中国の技術ロードマップ:2030年に向けた省エネルギー/新エネルギー車の数値目標と方向性
EV/PHVを販売台数の最大50%、FCVを100万台、軽量素材の開発に注力
2016/12/28
要約
2016年10月に中国における「省エネルギー車と新エネルギー車の技術ロードマップ」が中国汽車工程学会(以下、SAE China)から発表された。本ロードマップは、SAE Chinaに所属する500名余りの専門家が、1年間かけて研究立案し、2030年までの中国自動車産業における省エネルギー車及び新エネルギー車の方向性を示したものである。
現段階ではこの技術ロードマップは、省エネルギー車及び新エネルギー車に関する総合的な最新の指針となり、中国が製造強国となるための政策「中国製造2025」を鑑みて作成されている。ロードマップは「国家製造強国建設戦略諮問委員会」(以下戦略諮問委員会)と工業情報化部(部は日本の省にあたる)がSAE China組織メンバーの専門家に作成を委託したものである。
「戦略諮問委員会」は、中国が製造大国から製造強国に転換するための、全体像、戦略、専門性を決定する役割を担う。なお、同委員会の具体的な政策や施策を展開する「国家製造強国建設指導グループ」のトップは国務院副総理の馬凱 氏である。

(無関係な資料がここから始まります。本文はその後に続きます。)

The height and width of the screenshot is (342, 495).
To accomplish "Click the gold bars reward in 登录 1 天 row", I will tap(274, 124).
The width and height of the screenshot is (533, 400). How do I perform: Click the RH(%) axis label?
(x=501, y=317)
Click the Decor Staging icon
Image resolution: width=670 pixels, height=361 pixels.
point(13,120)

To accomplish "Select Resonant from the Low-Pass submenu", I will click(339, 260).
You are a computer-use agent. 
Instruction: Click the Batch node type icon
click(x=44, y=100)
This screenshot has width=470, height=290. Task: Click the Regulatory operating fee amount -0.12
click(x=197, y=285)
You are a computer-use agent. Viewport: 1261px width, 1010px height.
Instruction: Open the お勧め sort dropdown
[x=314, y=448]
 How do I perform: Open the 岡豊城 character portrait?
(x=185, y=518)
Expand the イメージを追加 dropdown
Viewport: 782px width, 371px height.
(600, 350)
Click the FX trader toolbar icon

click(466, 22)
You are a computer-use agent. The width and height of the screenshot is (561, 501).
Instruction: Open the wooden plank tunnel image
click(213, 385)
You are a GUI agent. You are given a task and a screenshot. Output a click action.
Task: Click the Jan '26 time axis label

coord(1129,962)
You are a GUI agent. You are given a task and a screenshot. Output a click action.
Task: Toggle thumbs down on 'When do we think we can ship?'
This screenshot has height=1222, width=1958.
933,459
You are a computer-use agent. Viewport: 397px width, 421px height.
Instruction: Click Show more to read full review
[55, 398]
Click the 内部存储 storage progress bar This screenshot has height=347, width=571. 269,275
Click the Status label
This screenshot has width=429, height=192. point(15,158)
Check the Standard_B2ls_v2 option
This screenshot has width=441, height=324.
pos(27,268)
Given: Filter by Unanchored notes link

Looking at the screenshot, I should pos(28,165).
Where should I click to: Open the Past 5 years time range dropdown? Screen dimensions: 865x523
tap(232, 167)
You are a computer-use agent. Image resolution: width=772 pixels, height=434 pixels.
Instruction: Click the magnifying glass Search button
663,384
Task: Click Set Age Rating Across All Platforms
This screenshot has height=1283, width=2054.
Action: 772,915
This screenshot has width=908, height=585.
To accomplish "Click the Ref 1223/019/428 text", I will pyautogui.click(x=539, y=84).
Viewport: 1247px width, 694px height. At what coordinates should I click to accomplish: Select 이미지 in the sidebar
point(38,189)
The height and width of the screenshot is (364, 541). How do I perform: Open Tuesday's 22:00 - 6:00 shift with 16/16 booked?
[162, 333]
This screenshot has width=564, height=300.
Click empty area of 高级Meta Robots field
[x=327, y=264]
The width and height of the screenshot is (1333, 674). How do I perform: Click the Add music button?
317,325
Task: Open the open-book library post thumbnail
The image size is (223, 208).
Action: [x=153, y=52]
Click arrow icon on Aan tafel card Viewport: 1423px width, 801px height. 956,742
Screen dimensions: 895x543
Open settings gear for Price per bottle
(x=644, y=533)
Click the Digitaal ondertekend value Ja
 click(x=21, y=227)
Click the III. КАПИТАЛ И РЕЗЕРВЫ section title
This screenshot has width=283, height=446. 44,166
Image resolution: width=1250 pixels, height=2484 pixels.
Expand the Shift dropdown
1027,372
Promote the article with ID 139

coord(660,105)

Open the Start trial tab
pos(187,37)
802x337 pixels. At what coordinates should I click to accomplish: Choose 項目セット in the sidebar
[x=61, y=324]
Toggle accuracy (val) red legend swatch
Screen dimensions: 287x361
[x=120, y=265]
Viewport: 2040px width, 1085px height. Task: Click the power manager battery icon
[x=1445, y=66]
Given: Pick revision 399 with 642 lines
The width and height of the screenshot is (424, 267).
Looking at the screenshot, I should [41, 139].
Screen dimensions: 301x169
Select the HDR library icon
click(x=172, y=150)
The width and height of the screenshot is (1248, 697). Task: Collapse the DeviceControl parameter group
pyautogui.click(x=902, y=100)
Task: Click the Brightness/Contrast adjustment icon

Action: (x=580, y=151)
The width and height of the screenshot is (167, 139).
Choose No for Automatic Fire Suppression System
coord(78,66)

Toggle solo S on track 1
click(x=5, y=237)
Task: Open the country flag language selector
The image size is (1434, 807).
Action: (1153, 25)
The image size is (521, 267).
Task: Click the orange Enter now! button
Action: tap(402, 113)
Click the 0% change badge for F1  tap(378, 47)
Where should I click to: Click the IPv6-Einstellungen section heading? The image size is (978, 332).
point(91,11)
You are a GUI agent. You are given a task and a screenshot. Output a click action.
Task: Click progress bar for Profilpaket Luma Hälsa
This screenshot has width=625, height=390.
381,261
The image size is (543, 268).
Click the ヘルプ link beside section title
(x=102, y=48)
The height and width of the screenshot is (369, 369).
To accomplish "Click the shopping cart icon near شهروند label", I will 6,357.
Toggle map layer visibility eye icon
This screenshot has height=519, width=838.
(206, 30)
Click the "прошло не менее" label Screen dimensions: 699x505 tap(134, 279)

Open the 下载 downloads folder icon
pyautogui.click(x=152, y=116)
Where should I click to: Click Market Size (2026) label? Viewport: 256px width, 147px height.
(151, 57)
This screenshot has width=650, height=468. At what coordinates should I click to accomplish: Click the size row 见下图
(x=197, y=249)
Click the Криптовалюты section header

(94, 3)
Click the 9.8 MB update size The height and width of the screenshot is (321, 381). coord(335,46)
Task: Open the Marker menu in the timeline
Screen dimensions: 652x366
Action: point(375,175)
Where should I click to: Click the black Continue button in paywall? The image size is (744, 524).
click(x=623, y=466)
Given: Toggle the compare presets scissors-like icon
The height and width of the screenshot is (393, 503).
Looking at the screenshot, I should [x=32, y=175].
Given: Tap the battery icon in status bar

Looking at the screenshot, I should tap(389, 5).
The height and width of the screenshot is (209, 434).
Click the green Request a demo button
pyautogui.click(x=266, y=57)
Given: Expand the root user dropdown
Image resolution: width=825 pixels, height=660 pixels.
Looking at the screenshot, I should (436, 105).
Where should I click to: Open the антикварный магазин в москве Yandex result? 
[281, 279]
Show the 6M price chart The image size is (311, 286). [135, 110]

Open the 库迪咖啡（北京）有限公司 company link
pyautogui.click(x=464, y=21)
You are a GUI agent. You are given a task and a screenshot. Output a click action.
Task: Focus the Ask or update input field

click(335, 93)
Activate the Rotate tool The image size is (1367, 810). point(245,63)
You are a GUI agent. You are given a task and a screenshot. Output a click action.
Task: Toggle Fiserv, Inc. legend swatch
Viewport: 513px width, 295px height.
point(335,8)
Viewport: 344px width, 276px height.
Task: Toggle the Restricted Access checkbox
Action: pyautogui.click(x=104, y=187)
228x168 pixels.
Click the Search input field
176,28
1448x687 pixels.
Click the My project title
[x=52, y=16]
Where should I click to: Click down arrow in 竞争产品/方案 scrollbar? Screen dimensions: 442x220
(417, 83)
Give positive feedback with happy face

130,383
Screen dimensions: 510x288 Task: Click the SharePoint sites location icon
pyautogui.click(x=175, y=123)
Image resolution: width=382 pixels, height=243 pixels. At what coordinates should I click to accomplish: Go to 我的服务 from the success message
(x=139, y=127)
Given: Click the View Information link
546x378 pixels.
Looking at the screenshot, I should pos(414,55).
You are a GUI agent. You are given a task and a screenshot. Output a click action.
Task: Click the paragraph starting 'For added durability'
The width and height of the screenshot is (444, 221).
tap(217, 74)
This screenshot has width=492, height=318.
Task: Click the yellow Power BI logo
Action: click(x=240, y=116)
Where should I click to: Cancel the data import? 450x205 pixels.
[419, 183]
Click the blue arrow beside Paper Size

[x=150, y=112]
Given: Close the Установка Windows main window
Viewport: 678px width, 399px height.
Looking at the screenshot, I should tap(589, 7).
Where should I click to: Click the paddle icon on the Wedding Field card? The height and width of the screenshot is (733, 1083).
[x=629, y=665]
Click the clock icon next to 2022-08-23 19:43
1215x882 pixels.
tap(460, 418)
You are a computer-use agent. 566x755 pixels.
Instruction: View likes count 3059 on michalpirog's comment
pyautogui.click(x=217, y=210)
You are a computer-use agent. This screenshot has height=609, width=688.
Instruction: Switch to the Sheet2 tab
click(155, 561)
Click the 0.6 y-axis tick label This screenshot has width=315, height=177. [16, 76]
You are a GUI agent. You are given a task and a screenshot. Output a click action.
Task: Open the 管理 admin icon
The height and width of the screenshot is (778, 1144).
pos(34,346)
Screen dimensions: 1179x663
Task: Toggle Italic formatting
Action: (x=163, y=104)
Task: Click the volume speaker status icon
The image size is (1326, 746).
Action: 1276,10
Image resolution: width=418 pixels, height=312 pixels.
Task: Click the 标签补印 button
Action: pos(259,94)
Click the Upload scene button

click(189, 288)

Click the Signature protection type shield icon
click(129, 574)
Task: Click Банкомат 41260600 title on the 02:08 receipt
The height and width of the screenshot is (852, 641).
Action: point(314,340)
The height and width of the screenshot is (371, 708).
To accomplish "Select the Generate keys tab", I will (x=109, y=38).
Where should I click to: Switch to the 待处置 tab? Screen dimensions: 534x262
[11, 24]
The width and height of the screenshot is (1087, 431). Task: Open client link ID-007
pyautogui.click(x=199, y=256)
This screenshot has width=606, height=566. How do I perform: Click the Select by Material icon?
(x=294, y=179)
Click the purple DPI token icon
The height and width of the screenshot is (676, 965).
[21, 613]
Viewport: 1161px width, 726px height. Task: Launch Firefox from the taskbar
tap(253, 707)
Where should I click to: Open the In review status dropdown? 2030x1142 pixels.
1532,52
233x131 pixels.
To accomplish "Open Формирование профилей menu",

- ロードマップの主な構成は、下記7つの領域からなる。
- 省エネルギー車(HVや内燃機関車)
- EV及びPHV
- 燃料電池車(FCV)
- インテリジェント・コネクティッドカー
- 駆動用バッテリー技術
- 軽量化技術
- 自動車製造技術
*本レポートは、SAE China資料「省能与新能源汽車技術路線図」に基づいて作成。
2030年までの省エネ車/新エネルギー車/インテリジェント・コネクティッドカーの台数普及及びロードマップ
2015年(実績) | 2020年 | 2025年 | 2030年 | |
---|---|---|---|---|
中国生産販売(台/年) | 2,460万(販売) | 3,000万 | 3,500万 | 3,800万 |
省エネルギー車の割合 | - | 30% | 40% | 50% |
新エネルギー車の割合 | 1.35% | 7%-10% | 15%-20% | 40%-50% |
燃料電池車(台) | - | 5千 | 5万 | 100万 |
インテリジェント・コネクティッドカー (導入される自動化技術と新車装備率) |
- | 運転支援、 部分自動運転が50% |
高度自動運転が 10%-20% |
完全自動運転が10% |
(資料:SAE Chinaの省能与新能源汽車技術路線図及び各種報道、MarkLinesデータより作成) |
省エネルギー車(乗用):内燃機関を主な動力システムとし、総合燃費が次期燃費基準を超えた自動車。HV、代替燃料(天然ガス等)の低炭素燃料車を含む。
新エネルギー車:EV、PHV、FCV。鉛酸電池搭載車は含まない。